Several years ago the highest court in North Rhine-Westphalia Germany, barred a Muslim mother from circumcising her 6-year-old son. Claiming the procedure will cause the boy psychological damage. The German court relied on the country’s circumcision law passed in 2012, after harsh criticism from both Jewish and Muslim groups of a previous court ruling forbidding circumcision.
The German court also said that the mother did not take into account the wellbeing of the child; and did not consult with her 6 year old son before making the decision, as is stipulated in the 2012 law. The ruling was handed out at the end of August 2013.
Past and Present Parallels
As a rabbi, I know that governmental attacks on circumcision are just history repeating itself, as it frequently has done over the last twenty two centuries. Since the first Hanukkah resistance to the first attempt by a government to forbid circumcision.
The first of the eight nights of Hanukkah is early this year (Jews follow a lunar-solar calendar) starting on the evening of December 7, 2023 but it comes at a time when once again there are government officials trying to forbid the practice of Jewish and Muslim ritual circumcision.
In 169 BCE the Greek rulers of the Syrian Empire, decided to prohibit Jews from circumcising their sons, as part of a government program to make Jews conform to Greek standards of civilized behavior.
Greek pressure on Jews to ‘fit in’ culturally had some limited success with many wealthy Jews and among some of the upper levels of the priesthood in Jerusalem.
Then the Greek King ordered that a statue of himself be placed in the courtyard of the Holy Temple in Jerusalem. He also ordered Jews to stop circumcising their sons.
This led to a revolt which broke out in 168 BCE in the small village of Modiin, led by a man called Judah, the Maccabee (hammerer) and his four brothers.
With trust in God, the Maccabee brothers (four of whom were killed in battle over the next two decades) defeated the much larger Syrian armies, recaptured Jerusalem and rededicated (Hanukkah) the desecrated Temple in an eight day festival.
Hanukkah, the Festival of Freedom celebrating the duty to say ‘NO’ to the unjust demands of a dictatorial government, is still celebrated to this day in Jewish homes by reciting blessings, lighting candles, singing songs and retelling the ancient story in various forms.
The oppression of Judaism by Antiochus IV, the Syrian Greek king, was the first known attempt at suppressing a minority religion, but unfortunately not the last.
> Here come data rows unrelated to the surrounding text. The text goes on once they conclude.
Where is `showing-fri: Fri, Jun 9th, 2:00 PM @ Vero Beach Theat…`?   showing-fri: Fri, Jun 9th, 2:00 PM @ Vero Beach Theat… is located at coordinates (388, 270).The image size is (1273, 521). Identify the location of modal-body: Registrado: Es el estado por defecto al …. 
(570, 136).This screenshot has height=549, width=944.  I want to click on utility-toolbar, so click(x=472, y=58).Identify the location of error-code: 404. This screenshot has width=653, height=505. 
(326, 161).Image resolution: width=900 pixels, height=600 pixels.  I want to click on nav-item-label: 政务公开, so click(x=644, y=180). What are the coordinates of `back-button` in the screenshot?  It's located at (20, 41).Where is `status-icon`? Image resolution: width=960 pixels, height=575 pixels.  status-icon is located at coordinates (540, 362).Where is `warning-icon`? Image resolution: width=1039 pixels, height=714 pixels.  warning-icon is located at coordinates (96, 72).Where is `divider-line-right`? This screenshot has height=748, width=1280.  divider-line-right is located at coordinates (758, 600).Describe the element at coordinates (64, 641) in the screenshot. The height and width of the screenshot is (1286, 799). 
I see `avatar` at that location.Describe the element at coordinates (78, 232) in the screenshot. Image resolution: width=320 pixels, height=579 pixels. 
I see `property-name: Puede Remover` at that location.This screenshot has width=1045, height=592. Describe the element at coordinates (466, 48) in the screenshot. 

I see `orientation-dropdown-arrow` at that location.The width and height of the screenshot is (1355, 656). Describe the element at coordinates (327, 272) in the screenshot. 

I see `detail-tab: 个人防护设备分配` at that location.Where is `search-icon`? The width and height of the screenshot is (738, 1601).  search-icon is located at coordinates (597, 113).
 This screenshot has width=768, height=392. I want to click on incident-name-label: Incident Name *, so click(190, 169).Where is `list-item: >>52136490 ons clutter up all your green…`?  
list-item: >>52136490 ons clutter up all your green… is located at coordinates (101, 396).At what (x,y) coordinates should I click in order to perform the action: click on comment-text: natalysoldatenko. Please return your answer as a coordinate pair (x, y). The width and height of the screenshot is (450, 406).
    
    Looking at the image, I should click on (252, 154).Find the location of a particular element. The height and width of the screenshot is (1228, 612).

Other well known attempts were the three century long Roman persecution of Christianity, and the persecution of Prophet Muhammad ﷺ and his followers by the majority of the pagan Arabs in Makka.
All three religions emerged from their varying periods of persecution stronger than ever, and this is the ongoing spiritual lesson of the Hanukkah lights. A lamp, once it is lit by faithful believers, filled with hope and trust in God, can last longer than all the realists and negativists thought was possible.
Understanding Minor and Major Struggles
Why do Catholic and Eastern Orthodox Bibles contain two versions of the story of Hanukkah while the Hebrew Bible doesn’t have even one? Because the Church Fathers believed that there were valuable spiritual lessons to be learned. Even from a history of military struggles.
All of us need to avoid negativity, especially at times of persecution and oppression; and the best way to do that is to retain our trust in God and our hope for the future.
In Arabic, the word Jihad is a noun meaning the activity of “striving and/or persevering.” According to Prophet Muhammad ﷺ there are two types of Jihad: minor and major. Once when Muslims were returning from a military expedition, which for him was a minor jihad. He ﷺ told the fighters that now they had to go through the major jihad.
When he ﷺ was asked what he meant by major jihad, he ﷺsaid it was the spiritual jihad. On another occasion, he ﷺ said the real mujahid is the one who declares jihad against his/her carnal soul. (Tirmidhi). Exercising self-control and using willpower and reason to overcome one’s anger is described by Prophet Muhammad ﷺ as “the major jihad.” The message is clear: overcoming our own feelings of hatred and anger is much more difficult than overcoming our enemies.
In today’s world of fanaticism and extremism the words of Al-Ghazali, a 12th century Persian Muslim theologian, need to be repeated by all the world’s religious and political leaders: “Declare your jihad on thirteen enemies you cannot see – Egoism, Arrogance, Conceit, Selfishness, Greed, Lust, Intolerance, Anger, Lying, Cheating, Gossiping and Slandering. If you can master and destroy them, then you will be ready to fight the enemy you can see.”